* [TEXT BLOCK]
■ ■ ■ ■

[OpenJDK Rasterizer] AWT & gcc 4.8 optimization options

Jim Graham james.graham at oracle.com
Fri Jan 15 22:34:19 UTC 2016


The lookups were written in 1997-ish when processors had different 
vectorization/computation tradeoffs.  It might be interesting to 
investigate a non-table version of the macros and see how the 
performance differs...

			...jim

On 1/15/16 1:49 PM, Sergey Bylokhov wrote:
> Hi,
>
> I found that in case of vectorisation on of the main hotspot is out
> table lookup pattern: mul8table/div8table which cannot be vectorized.
> Another hotspot is a many conditions inside the main loops.
>
> On 15/01/16 20:14, Laurent Bourgès wrote:
>> Sergey,
>>
>> Did you made any progress ?
>>
>> I finally looked at the preprocessed C code and also enabled
>> ftree-vectorizer-verbose output:
>>      CFLAGS := -save-temps -ftree-vectorize -ftree-vectorizer-verbose=2
>> $(CFLAGS_JDKLIB) $(LIBAWT_CFLAGS), \
>>
>>
>> I looked at the IntArgbPreSrcMaskFill hotspot (in my EllipseFillTest)
>> according to oprofile:
>> samples  %        image name               symbol name
>> 469141   30.0043  libawt.so                IntArgbPreSrcMaskFill
>>
>>
>> Here is the preprocessed C code:
>> - It is still complex to read as there are many do { } while (0) blocks
>> due to macro expansion...
>>
>> void IntArgbSrcMaskFill (void *rasBase, jubyte *pMask, jint maskOff,
>> jint maskScan, jint width, jint height, jint fgColor, SurfaceDataRasInfo
>> *pRasInfo, NativePrimitive *pPrim, CompositeInfo *pCompInfo)

■ ■ ■ ■

* [DATASET ENTRIES]
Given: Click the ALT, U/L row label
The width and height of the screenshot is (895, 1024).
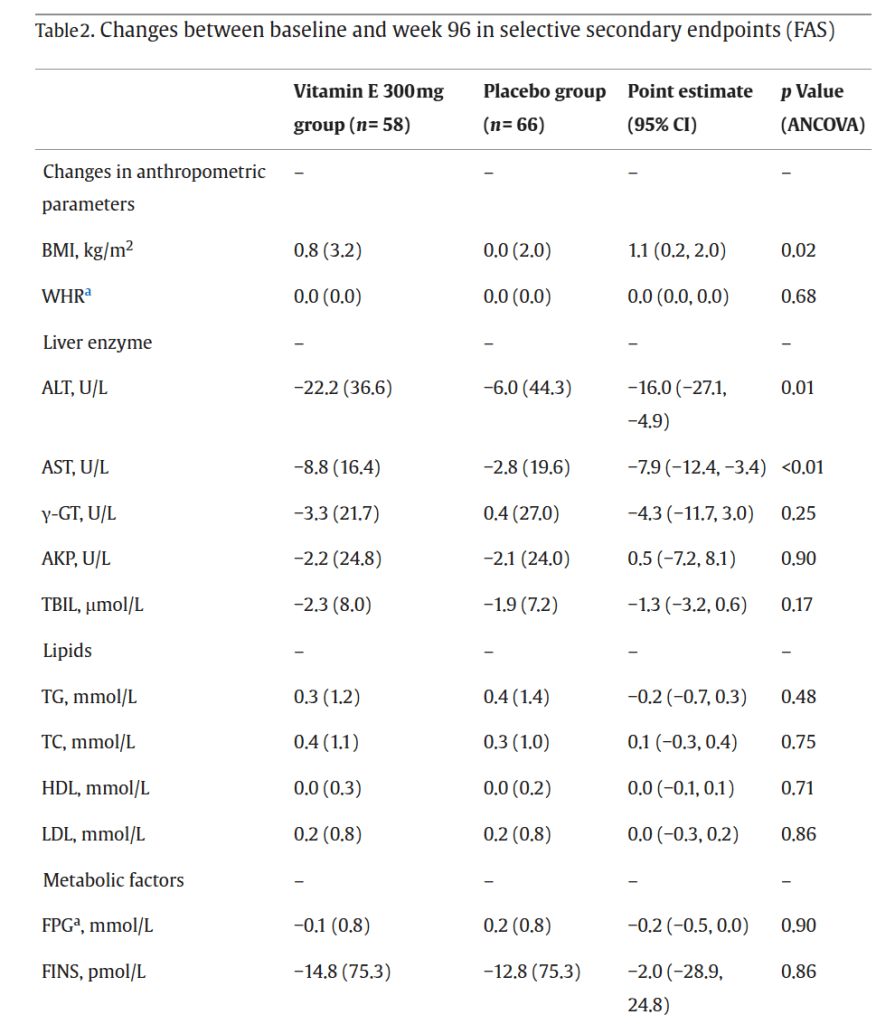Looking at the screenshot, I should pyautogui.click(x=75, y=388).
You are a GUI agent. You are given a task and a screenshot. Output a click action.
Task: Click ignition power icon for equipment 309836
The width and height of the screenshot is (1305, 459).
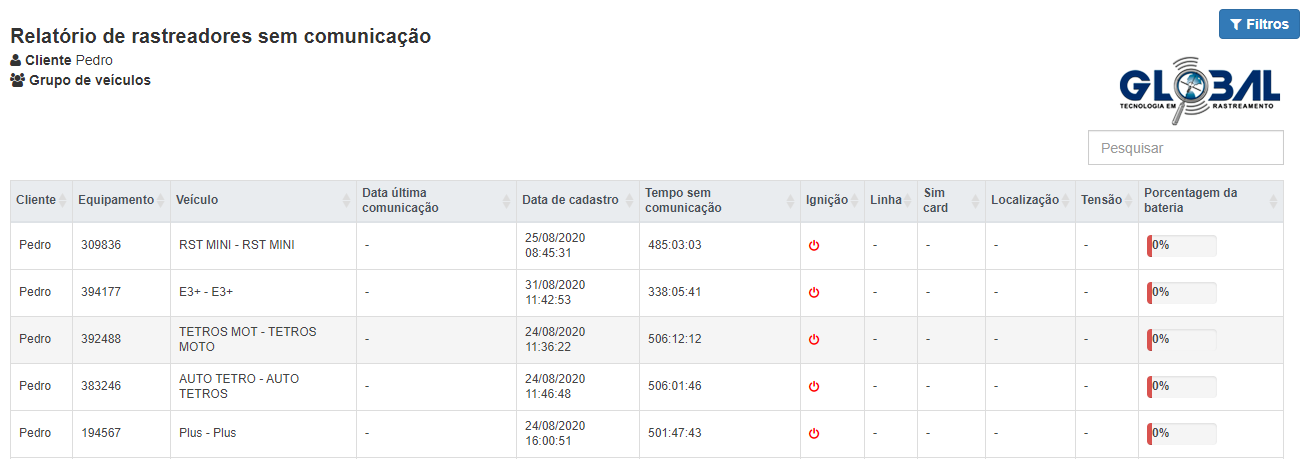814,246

■ ■ ■ ■

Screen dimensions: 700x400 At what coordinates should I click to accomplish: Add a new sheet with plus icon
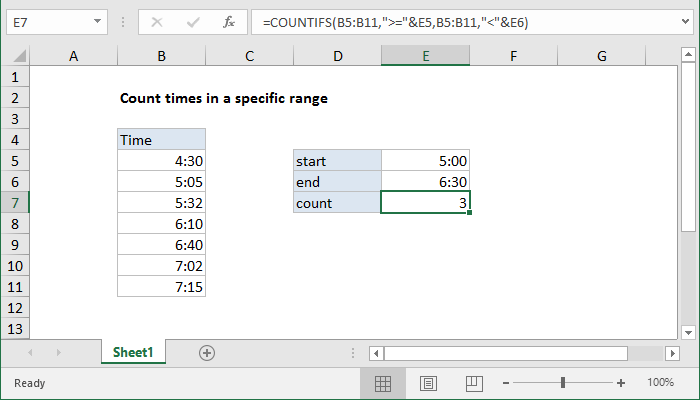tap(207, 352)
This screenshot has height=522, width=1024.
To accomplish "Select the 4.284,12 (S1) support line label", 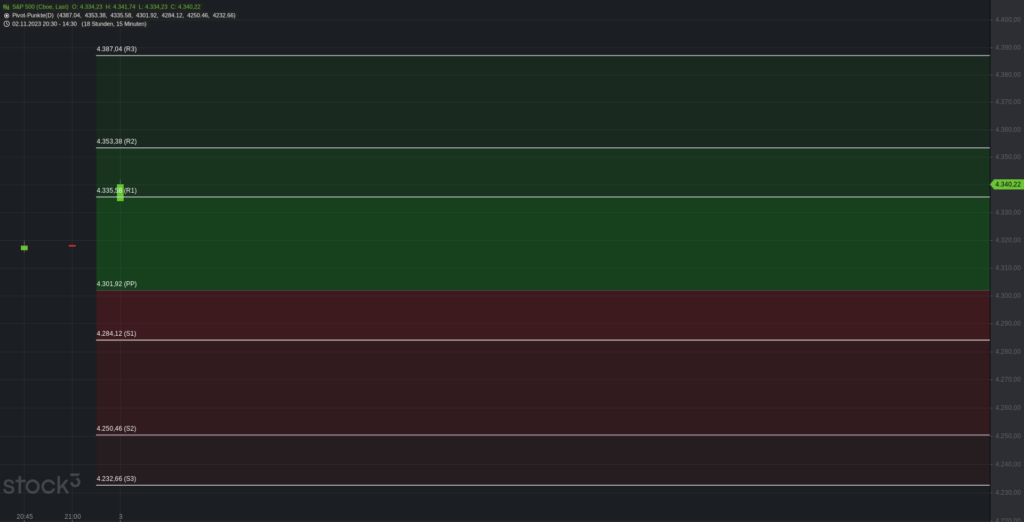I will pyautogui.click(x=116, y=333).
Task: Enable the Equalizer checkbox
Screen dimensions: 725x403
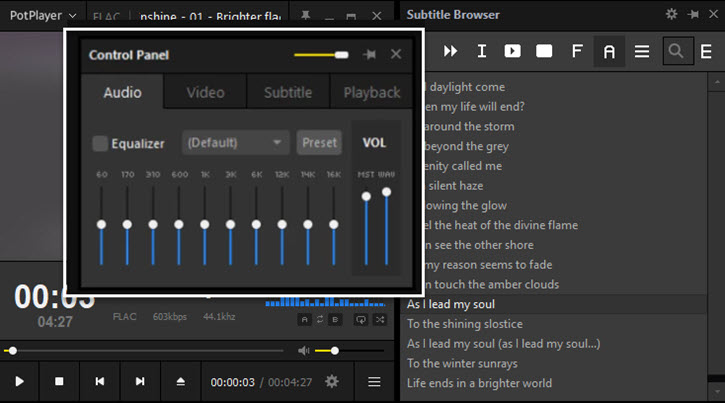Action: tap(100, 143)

■ ■ ■ ■

Continue the mailing-list thread on AWT and gcc 4.8 optimization options from where it stops.

>> {
>>      jint srcA;
>>      jint srcR, srcG, srcB;
>>      jint rasScan = pRasInfo->scanStride;
>>      IntArgbDataType *pRas = (IntArgbDataType *) (rasBase);
>>      jint DstPix;
>>      do
>>      {
>>          (srcB) = (fgColor) & 0xff;
>>          (srcG) = ((fgColor) >> 8) & 0xff;
>>          (srcR) = ((fgColor) >> 16) & 0xff;
>>          (srcA) = ((fgColor) >> 24) & 0xff;
>>      }
>>      while (0);
>>      if (srcA == 0)
>>      {
>>          srcR = srcG = srcB = 0;
>>          fgColor = 0;
>>      }
>>      else
>>      {
>>          if (!(0))
>>          {
>>              fgColor = (srcA << 24) | (fgColor & 0x00ffffff);
>>              ;
>>          }
>>          if (srcA != 0xff)
>>          {
>>              do
>>              {
>>                  srcR = mul8table[srcA][srcR];
>>                  srcG = mul8table[srcA][srcG];
>>                  srcB = mul8table[srcA][srcB];
>>              }
>>              while (0);
>>          }
>>          if (0)
>>          {
>>              ;
>>          }
>>      }
>>      DstPix = 0;
>>      ;
>>      rasScan -= width * 4;
>>      if (pMask)
>>      {
>>          pMask += maskOff;
>>          maskScan -= width;
>>          do
>>          {
>>              jint w = width;
>>              ;
>>              do
>>              {
>>                  jint resA;
>>                  jint resR, resG, resB;
>>                  jint dstF;
>>                  jint pathA = *pMask++;
>>                  if (pathA > 0)
>>                  {
>>                      if (pathA == 0xff)
>>                      {
>>                          (pRas)[0] = (fgColor);
>>                      }
>>                      else
>>                      {
>>                          ;
>>                          dstF = 0xff - pathA;
>>                          do
>>                          {
>>                              DstPix = (pRas)[0];
>>                              resA = ((juint) DstPix) >> 24;
>>                          }
>>                          while (0);
>>                          resA = mul8table[dstF][resA];
>>                          if (!(0))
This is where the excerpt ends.